Oceń
Andrzej Duda jest prezydentem, ale to kto inny rządzi Polską. Twardą ręką polską politykę trzyma Jarosław Kaczyński, który zapomniał przekazać panu Andrzejowi strasznych wieści.
Prezydent chce być znowu prezydentem i z całą energią oddawał się prowadzeniu kampanii mimo panującej w Polsce epidemii. Jeździł po kraju, z uśmiechem skrytym pod papierową maseczką pozował do zdjęć, z cierpieniem znosił plotki o jego romansie z Jolką Rosiek (był, czy go nie było?). Jednocześnie sam nie wiedział, czy 10 maja wybory się odbędą i jak mają wyglądać. I całkiem jak zwykły obywatel, choć w samym centrum zamieszania, o wszystkim dowiedział się ostatni.
Duda przerażony
Jeszcze w środę Andrzej Duda wziął udział w debacie prezydenckiej, w której prawie każdy kontrkandydat wytykał mu łamanie konstytucji, poddanie Jarosławowi Kaczyńskiemu i niespełnione obietnice. Chwilę po debacie dowiedział się, że wyborów nie będzie. Dokładnie w tym samym momencie, co cała reszta Polski.

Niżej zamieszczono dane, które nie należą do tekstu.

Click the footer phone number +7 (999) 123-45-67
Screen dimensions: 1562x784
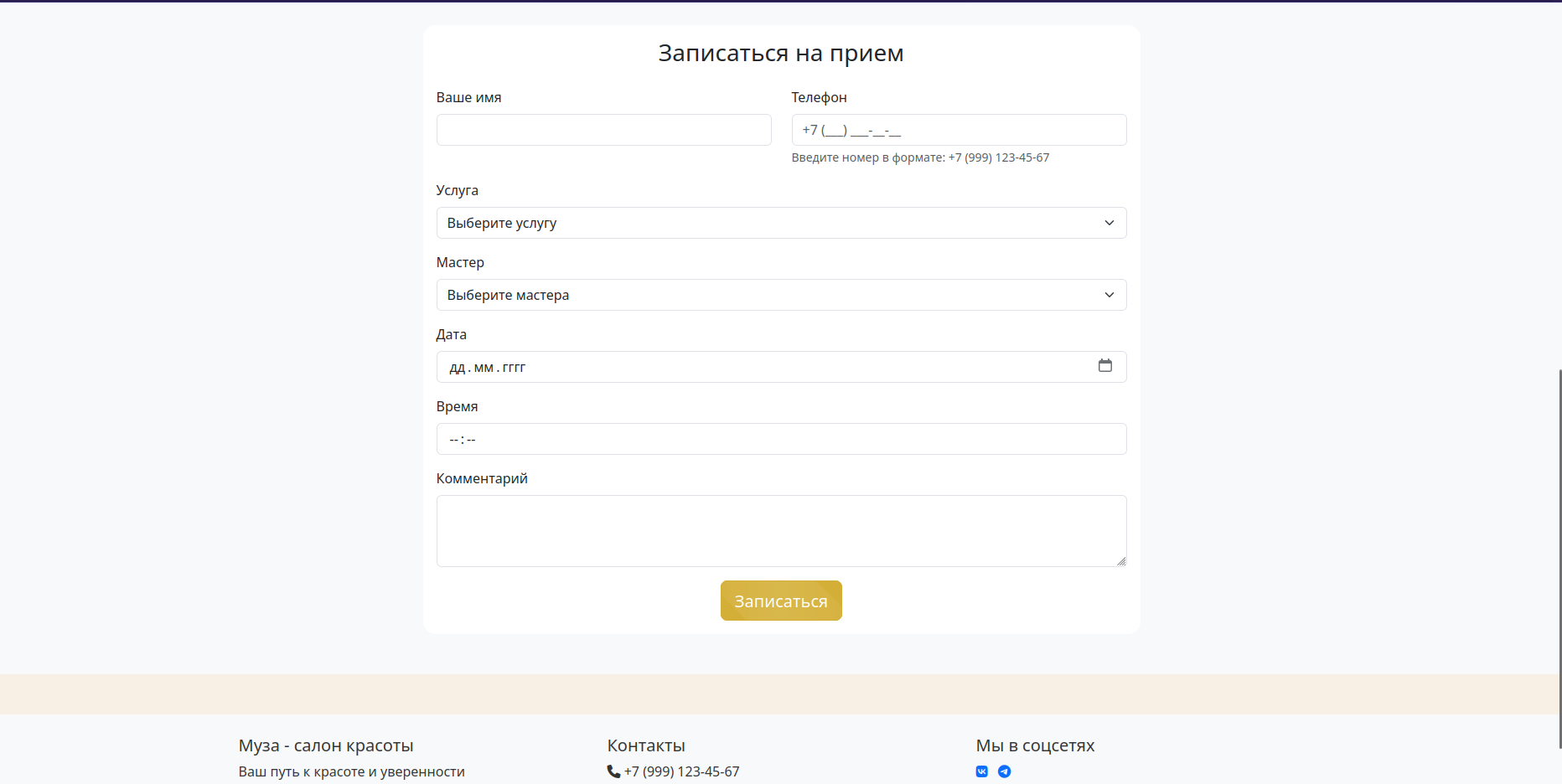[681, 771]
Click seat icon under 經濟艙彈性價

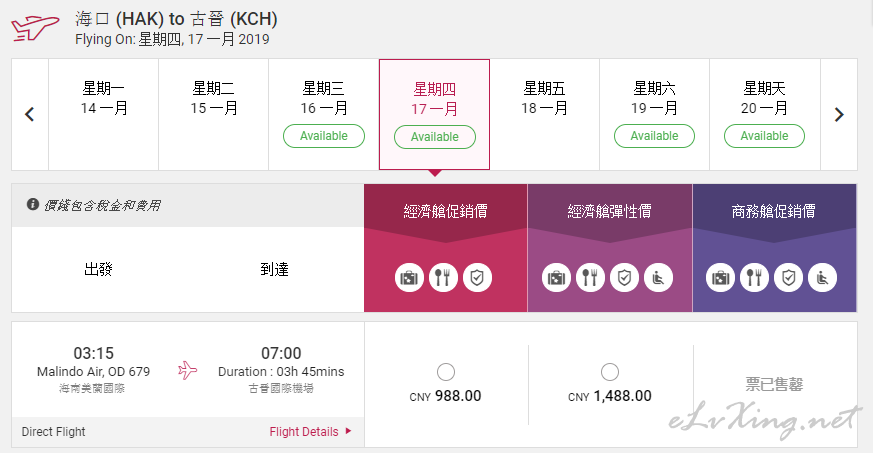click(658, 277)
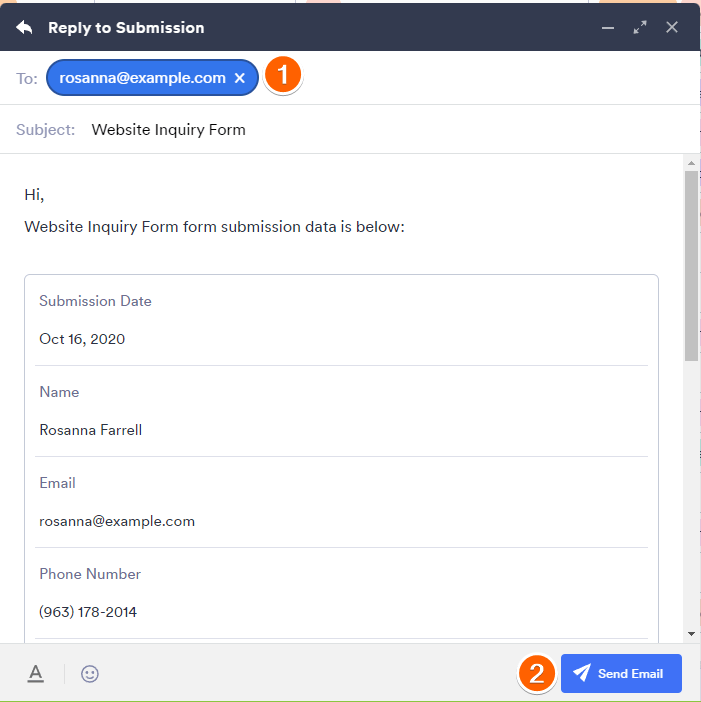Place cursor after the "Hi," greeting

[46, 195]
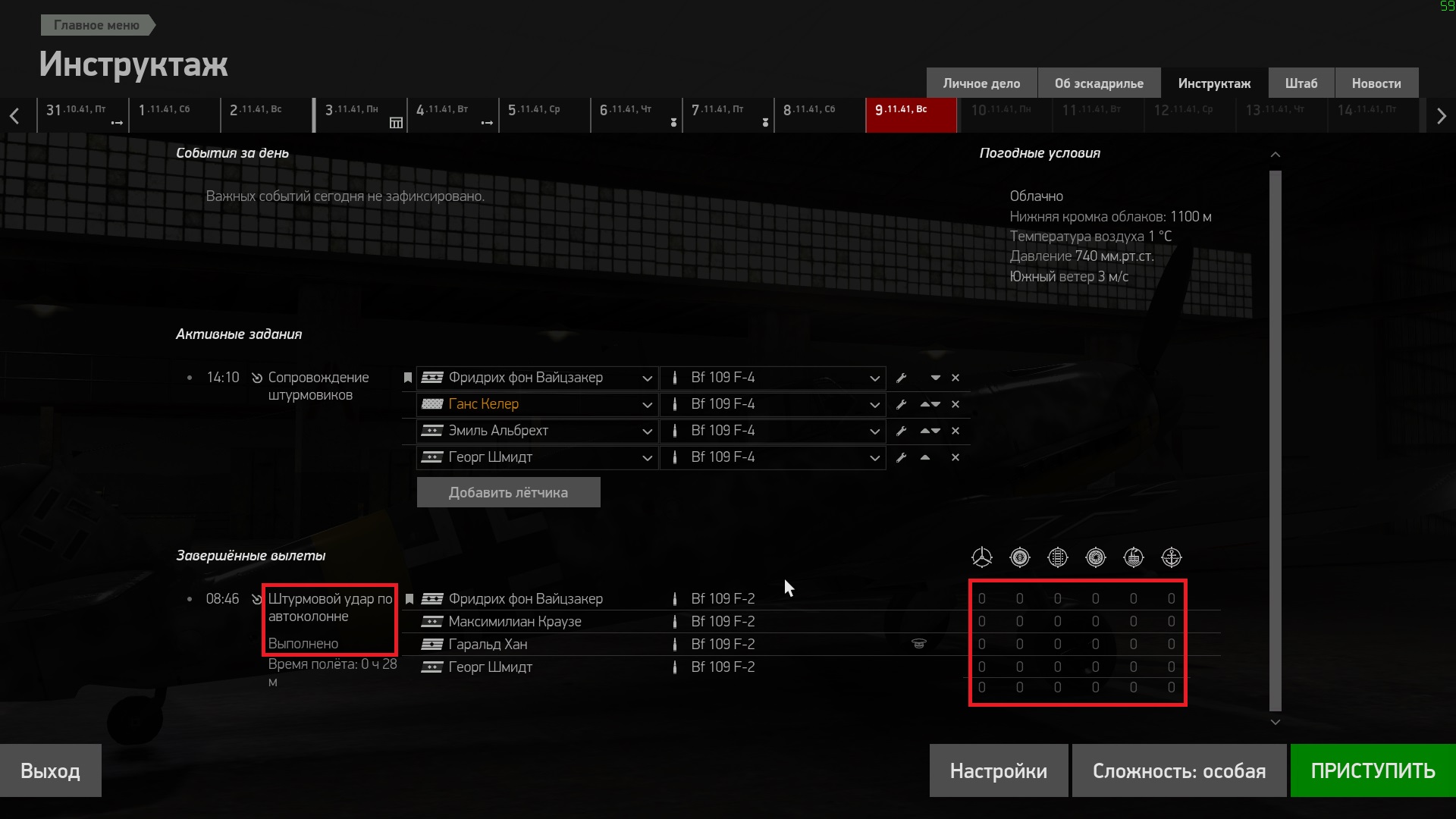Click the ship kills anchor icon
The height and width of the screenshot is (819, 1456).
pos(1172,557)
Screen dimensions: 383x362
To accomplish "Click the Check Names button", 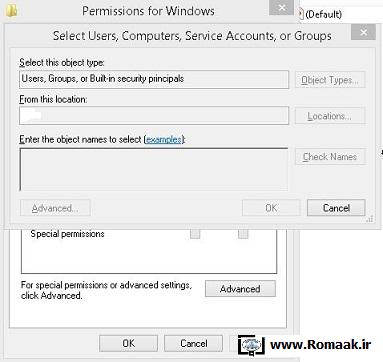I will click(x=330, y=157).
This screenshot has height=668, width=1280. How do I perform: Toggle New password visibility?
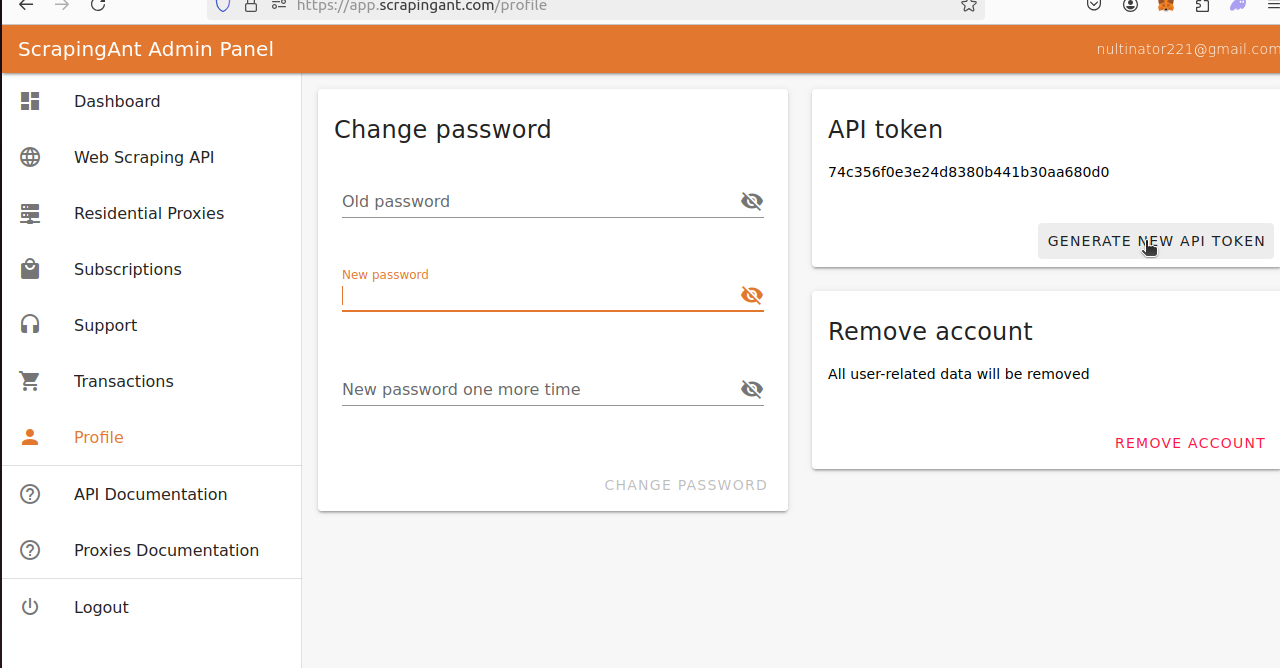click(x=751, y=295)
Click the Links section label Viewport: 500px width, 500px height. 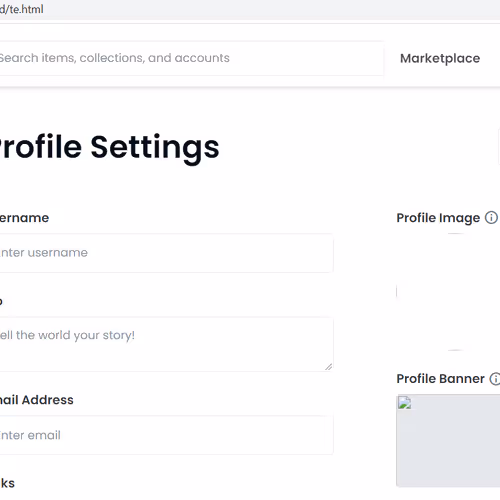point(7,483)
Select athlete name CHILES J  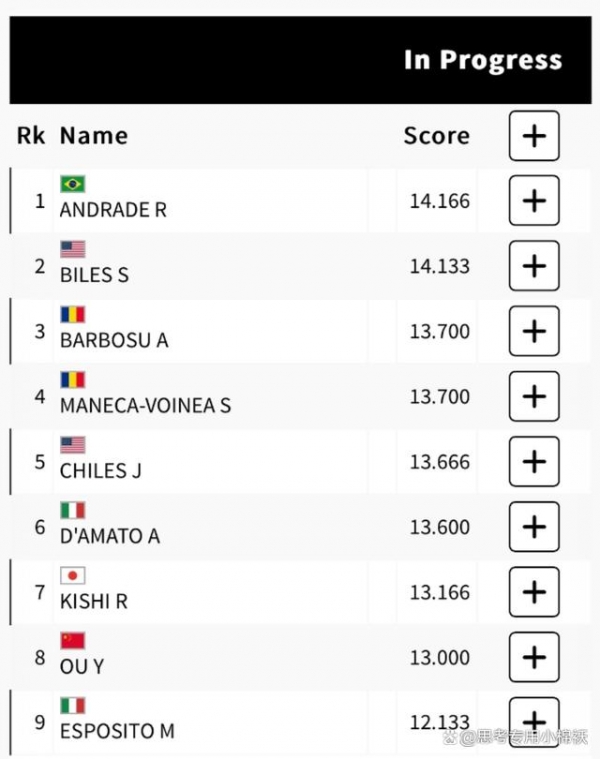pyautogui.click(x=101, y=471)
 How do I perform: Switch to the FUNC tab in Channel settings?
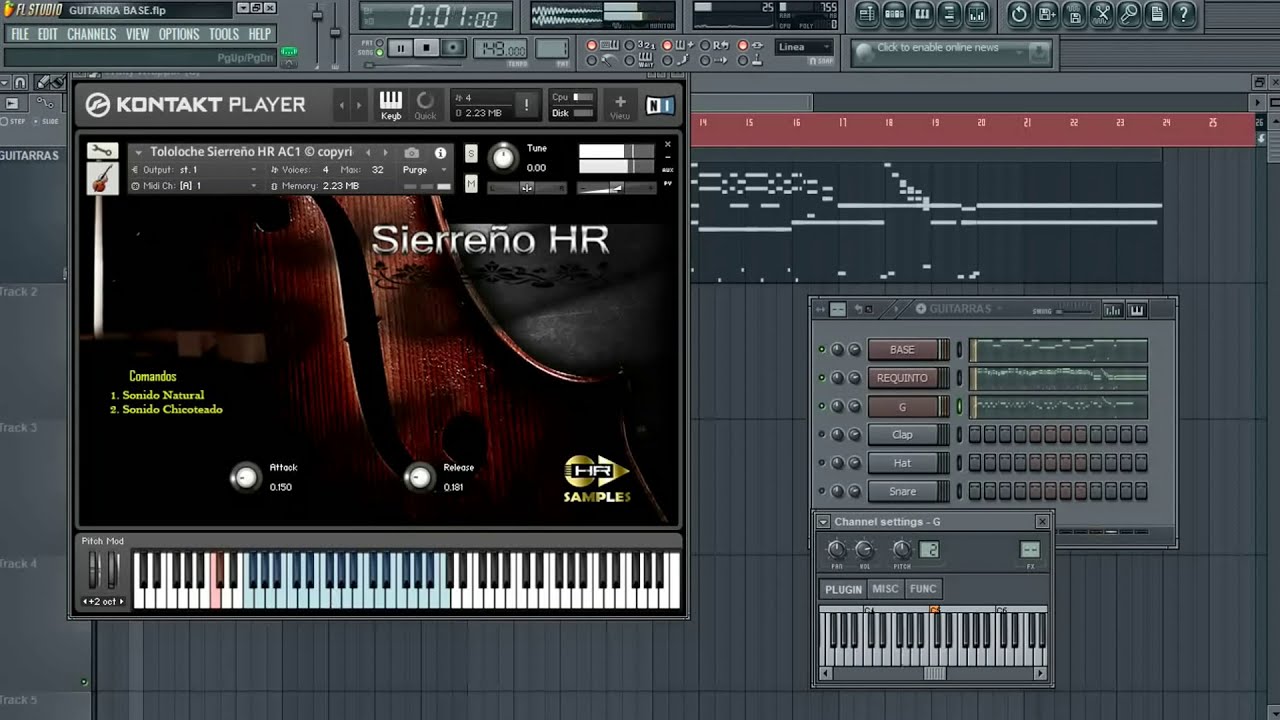tap(922, 589)
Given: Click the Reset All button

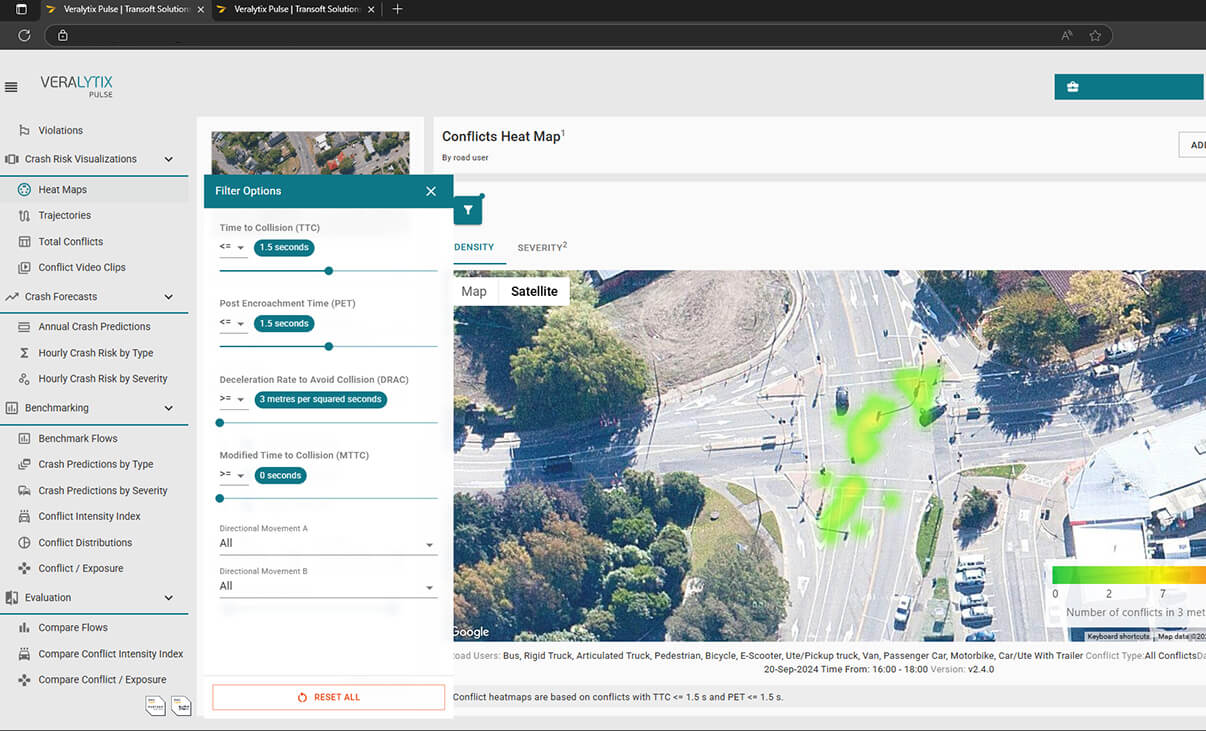Looking at the screenshot, I should click(328, 697).
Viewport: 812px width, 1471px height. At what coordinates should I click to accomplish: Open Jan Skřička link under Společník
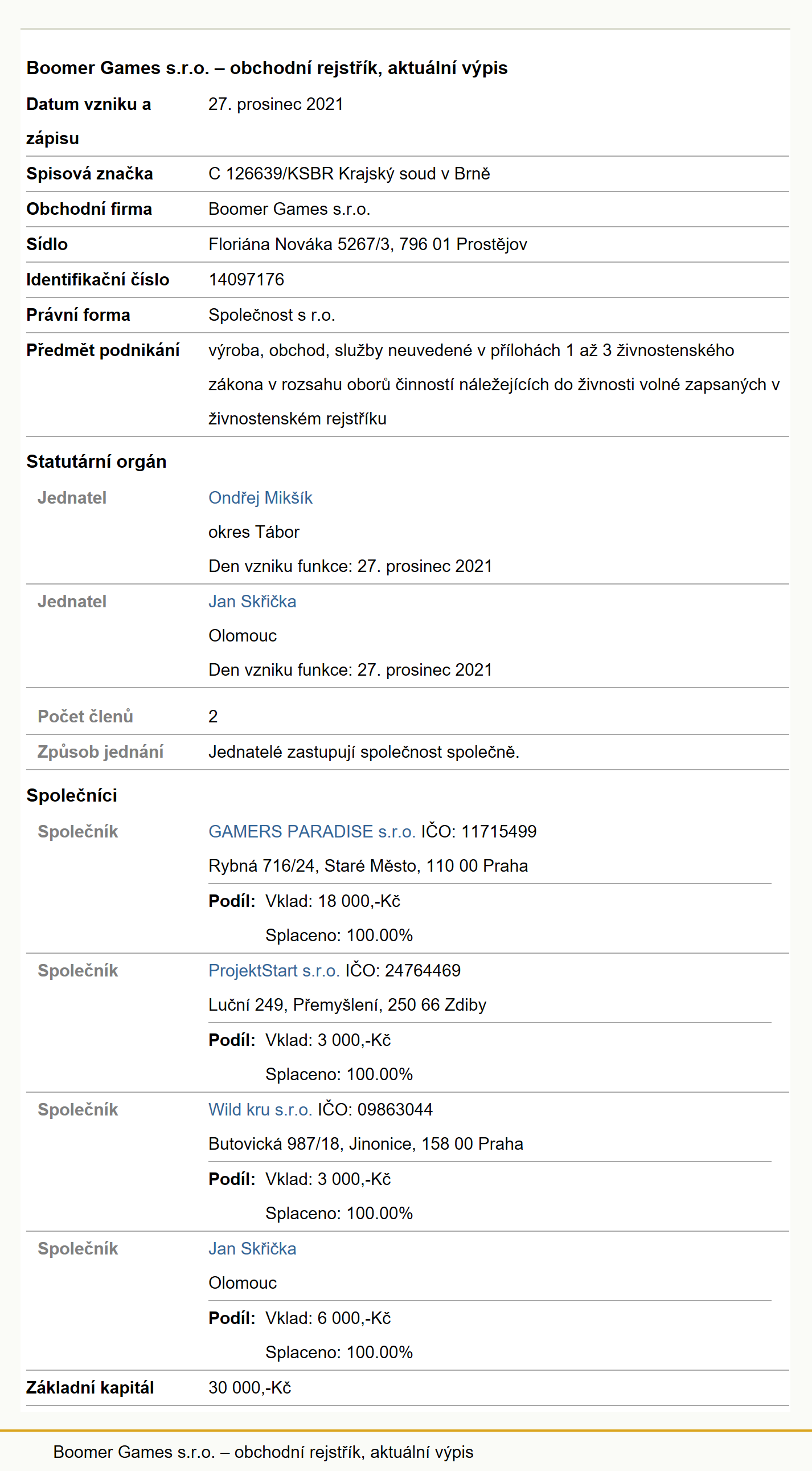[252, 1249]
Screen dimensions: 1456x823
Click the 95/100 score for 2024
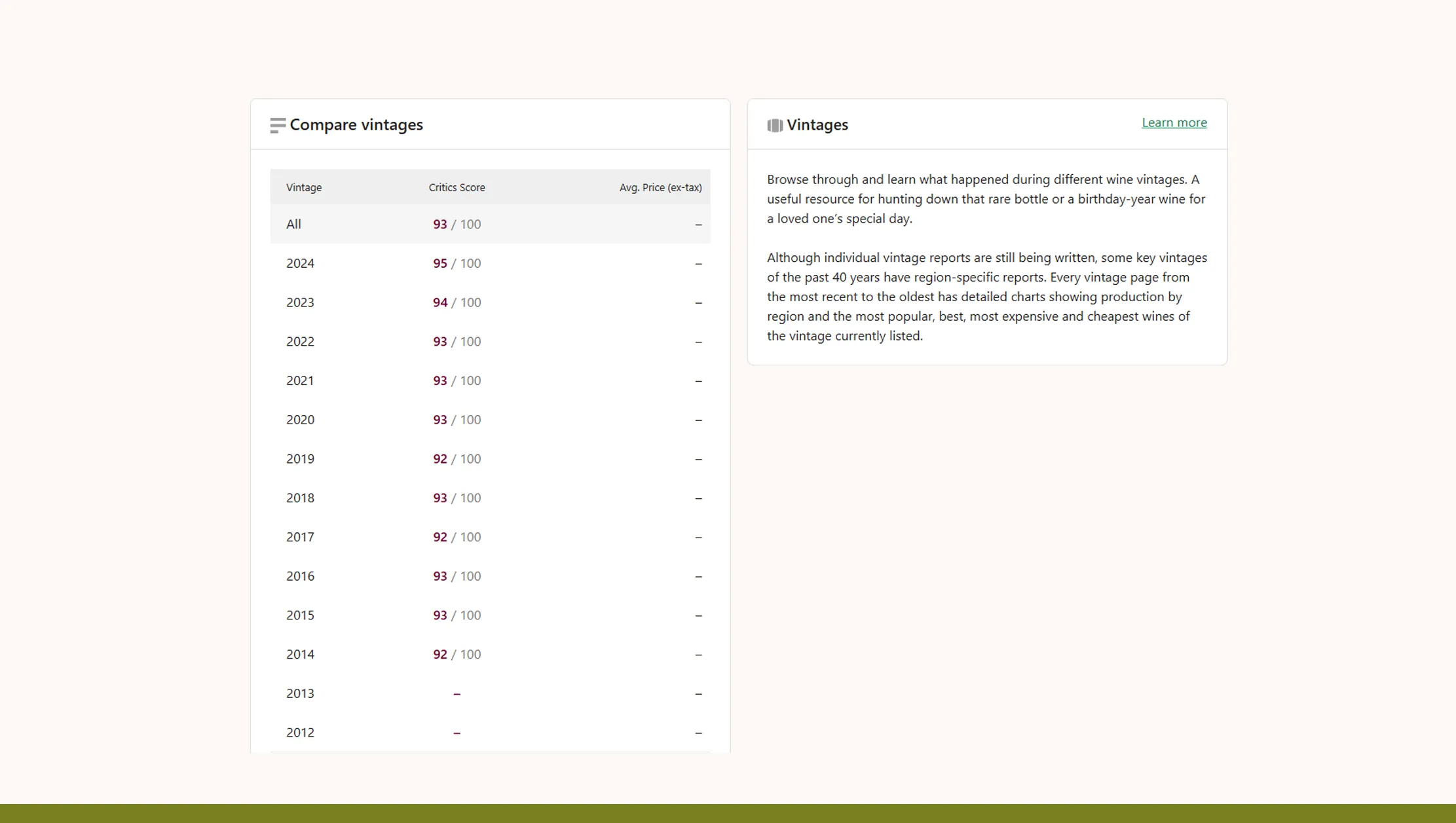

Razem wychodziliśmy ze studia po debacie prezydenckiej. Widziałem reakcję Andrzeja Dudy, kiedy dostał informację, że za jego plecami Kaczyński i Gowin zdecydowali, jak będą wyglądały wybory
- powiedział w rozmowie z Polsat News kontrkandydat Dudy w walce o stołek prezydencki - Robert Biedroń.
Jak Zareagował prezydent? Cóż... Widać było, że takiego obrotu spraw, się nie spodziewał i coś chyba do niego dotarło...
To była przerażona twarz człowieka, który jest zdruzgotany, traktowany jak marionetka, który otrzymuje straszną i złą wiadomość - powiedział Biedroń.
To było upokorzenie głowy państwa - orzekł polityk.